| ASSIGNMENT |
Copy the lines below verbatim, but only from the line containing "This screenshot has width=800, height=639." through the end of the data.

| PROVIDED DATA |

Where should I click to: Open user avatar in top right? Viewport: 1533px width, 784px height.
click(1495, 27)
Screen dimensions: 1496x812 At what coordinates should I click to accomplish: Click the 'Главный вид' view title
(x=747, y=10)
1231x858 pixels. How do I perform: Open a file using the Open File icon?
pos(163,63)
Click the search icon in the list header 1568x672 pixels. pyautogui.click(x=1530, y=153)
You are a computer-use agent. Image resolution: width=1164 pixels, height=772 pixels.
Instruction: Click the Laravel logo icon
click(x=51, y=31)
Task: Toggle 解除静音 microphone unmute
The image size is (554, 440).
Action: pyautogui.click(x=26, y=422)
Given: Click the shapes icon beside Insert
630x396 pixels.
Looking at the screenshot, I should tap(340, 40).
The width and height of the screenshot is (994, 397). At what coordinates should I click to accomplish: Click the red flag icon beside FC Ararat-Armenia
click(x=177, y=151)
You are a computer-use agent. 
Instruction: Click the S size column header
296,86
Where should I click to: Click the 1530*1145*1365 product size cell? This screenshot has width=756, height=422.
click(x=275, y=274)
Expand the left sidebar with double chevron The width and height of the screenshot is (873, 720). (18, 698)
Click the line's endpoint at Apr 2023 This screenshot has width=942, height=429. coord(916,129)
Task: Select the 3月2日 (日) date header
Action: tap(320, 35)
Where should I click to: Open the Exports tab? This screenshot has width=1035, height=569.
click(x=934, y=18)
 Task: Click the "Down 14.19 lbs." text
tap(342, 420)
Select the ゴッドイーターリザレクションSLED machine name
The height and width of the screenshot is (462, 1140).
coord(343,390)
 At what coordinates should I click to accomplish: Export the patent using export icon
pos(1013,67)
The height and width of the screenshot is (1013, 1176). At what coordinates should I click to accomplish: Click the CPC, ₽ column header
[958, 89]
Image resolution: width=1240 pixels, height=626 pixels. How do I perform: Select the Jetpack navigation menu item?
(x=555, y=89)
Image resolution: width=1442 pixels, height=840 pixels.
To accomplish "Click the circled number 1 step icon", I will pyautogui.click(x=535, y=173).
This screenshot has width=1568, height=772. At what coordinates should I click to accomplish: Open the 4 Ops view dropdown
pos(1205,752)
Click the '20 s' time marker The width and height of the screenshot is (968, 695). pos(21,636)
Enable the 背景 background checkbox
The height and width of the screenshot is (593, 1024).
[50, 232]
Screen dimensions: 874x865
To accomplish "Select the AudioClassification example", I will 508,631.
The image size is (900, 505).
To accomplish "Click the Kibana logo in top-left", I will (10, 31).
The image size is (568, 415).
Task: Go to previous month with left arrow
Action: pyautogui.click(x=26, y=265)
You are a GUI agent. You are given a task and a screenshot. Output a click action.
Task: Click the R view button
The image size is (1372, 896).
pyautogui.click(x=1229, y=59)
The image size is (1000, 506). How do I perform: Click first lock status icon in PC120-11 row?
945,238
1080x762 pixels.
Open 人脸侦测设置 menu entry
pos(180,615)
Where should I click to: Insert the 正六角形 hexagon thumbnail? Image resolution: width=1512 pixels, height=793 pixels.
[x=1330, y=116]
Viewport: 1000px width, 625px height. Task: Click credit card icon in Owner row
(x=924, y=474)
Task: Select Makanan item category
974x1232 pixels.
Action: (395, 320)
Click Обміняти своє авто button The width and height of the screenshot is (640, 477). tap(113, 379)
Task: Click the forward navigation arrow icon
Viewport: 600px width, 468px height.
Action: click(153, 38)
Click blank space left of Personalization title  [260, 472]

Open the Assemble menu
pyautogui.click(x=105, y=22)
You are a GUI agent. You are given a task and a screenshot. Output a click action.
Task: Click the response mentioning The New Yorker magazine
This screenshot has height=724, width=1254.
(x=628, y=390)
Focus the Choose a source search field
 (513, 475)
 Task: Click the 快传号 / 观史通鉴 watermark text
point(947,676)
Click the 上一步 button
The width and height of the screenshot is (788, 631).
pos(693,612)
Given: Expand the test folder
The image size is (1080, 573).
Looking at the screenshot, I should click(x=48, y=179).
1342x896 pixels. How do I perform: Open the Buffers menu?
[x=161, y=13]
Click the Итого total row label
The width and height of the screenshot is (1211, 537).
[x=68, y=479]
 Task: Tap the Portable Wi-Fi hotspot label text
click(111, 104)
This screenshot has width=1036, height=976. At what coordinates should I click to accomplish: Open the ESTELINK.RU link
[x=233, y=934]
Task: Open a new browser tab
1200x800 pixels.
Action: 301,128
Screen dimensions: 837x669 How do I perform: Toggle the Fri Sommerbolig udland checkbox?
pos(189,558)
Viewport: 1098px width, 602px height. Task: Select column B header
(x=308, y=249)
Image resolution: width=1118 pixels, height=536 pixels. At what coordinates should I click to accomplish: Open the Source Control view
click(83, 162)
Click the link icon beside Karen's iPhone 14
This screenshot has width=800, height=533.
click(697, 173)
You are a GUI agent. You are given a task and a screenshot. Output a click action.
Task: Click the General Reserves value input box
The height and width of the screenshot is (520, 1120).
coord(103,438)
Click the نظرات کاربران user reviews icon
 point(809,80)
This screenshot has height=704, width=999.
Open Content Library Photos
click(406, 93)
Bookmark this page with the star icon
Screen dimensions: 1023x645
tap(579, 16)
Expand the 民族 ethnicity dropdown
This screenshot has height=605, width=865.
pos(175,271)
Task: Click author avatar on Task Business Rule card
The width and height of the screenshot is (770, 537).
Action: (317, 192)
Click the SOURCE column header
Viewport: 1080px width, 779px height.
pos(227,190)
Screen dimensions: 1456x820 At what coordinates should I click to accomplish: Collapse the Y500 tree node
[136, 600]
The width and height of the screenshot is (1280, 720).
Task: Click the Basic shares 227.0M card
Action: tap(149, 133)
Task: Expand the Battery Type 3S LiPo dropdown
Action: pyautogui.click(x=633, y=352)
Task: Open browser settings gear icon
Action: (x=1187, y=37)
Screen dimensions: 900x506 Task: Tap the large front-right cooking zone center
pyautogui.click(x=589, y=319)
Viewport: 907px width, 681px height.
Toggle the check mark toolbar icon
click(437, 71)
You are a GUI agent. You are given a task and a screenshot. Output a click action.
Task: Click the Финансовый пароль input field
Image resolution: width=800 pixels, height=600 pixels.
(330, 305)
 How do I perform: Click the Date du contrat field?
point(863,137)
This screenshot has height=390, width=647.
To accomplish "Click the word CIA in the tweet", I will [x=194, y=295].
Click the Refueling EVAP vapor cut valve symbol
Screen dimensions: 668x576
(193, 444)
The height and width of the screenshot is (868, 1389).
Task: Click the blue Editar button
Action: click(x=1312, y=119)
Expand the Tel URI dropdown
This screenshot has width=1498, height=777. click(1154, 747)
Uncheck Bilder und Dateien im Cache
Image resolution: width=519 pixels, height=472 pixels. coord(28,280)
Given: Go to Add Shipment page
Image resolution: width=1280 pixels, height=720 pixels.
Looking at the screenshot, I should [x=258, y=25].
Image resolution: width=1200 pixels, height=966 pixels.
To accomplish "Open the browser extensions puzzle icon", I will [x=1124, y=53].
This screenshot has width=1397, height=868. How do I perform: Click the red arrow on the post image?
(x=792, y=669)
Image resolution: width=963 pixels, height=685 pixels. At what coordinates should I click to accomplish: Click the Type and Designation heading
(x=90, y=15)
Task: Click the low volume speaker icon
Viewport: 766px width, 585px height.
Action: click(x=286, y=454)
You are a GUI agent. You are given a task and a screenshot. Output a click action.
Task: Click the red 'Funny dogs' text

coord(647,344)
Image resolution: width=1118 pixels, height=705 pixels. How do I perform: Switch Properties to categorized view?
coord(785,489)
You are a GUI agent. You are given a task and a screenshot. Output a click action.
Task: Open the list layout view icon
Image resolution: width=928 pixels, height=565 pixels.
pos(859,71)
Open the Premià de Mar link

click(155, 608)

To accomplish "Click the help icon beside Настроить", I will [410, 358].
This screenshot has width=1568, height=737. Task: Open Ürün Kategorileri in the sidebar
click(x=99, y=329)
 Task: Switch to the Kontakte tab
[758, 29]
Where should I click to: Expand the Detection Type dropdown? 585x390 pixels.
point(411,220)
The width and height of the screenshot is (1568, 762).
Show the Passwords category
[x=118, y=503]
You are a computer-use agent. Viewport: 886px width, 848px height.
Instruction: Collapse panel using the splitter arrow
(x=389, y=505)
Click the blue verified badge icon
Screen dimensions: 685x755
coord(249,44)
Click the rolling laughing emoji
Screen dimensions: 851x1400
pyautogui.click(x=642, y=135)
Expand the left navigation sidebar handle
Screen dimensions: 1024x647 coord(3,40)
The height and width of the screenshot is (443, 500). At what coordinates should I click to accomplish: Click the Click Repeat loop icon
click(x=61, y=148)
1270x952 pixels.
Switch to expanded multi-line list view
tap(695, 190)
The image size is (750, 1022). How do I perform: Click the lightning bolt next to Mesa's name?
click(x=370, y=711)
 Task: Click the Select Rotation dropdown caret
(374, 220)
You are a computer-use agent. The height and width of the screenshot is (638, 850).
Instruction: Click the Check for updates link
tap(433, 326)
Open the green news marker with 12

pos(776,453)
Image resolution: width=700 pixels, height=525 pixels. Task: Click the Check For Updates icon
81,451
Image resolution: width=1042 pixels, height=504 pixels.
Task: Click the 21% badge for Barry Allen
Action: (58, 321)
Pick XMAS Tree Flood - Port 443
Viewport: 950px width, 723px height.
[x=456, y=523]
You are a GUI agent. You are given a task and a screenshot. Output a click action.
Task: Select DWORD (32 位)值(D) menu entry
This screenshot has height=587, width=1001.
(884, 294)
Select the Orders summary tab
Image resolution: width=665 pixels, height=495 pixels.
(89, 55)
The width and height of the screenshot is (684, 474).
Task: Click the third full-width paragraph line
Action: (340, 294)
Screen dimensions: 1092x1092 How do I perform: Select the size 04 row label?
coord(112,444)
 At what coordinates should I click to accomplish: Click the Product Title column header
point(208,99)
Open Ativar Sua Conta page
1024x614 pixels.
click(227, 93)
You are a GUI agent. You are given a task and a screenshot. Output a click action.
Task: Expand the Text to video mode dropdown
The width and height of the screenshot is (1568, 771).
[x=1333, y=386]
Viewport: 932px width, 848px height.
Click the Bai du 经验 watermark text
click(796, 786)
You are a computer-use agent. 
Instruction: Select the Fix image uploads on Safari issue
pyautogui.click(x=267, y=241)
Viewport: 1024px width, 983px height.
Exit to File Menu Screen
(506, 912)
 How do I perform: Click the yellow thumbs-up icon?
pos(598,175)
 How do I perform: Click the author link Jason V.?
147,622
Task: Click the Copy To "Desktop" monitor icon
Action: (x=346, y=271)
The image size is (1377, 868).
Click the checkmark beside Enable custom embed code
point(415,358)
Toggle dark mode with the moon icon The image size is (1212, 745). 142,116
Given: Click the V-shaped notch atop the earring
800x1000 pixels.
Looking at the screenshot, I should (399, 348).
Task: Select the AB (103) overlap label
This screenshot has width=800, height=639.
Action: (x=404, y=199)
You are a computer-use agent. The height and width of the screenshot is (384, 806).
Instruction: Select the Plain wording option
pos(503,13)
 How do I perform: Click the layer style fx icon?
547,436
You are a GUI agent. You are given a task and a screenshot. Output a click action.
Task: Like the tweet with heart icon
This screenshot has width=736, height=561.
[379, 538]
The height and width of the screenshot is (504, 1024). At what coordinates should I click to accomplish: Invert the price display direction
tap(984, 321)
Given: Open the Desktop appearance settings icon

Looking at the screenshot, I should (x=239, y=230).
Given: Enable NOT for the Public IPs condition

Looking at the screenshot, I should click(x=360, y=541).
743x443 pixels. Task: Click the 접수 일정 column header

| SOLUTION BELOW |
This screenshot has width=800, height=639.
Action: (x=404, y=199)
You are a computer-use agent. The height and width of the screenshot is (384, 806).
Instruction: Select the Plain wording option
pos(503,13)
 How do I perform: Click the layer style fx icon?
547,436
You are a GUI agent. You are given a task and a screenshot. Output a click action.
Task: Like the tweet with heart icon
This screenshot has width=736, height=561.
[379, 538]
The height and width of the screenshot is (504, 1024). At what coordinates should I click to accomplish: Invert the price display direction
tap(984, 321)
Given: Open the Desktop appearance settings icon

Looking at the screenshot, I should (x=239, y=230).
Given: Enable NOT for the Public IPs condition

Looking at the screenshot, I should click(x=360, y=541).
743x443 pixels. Task: Click the 접수 일정 column header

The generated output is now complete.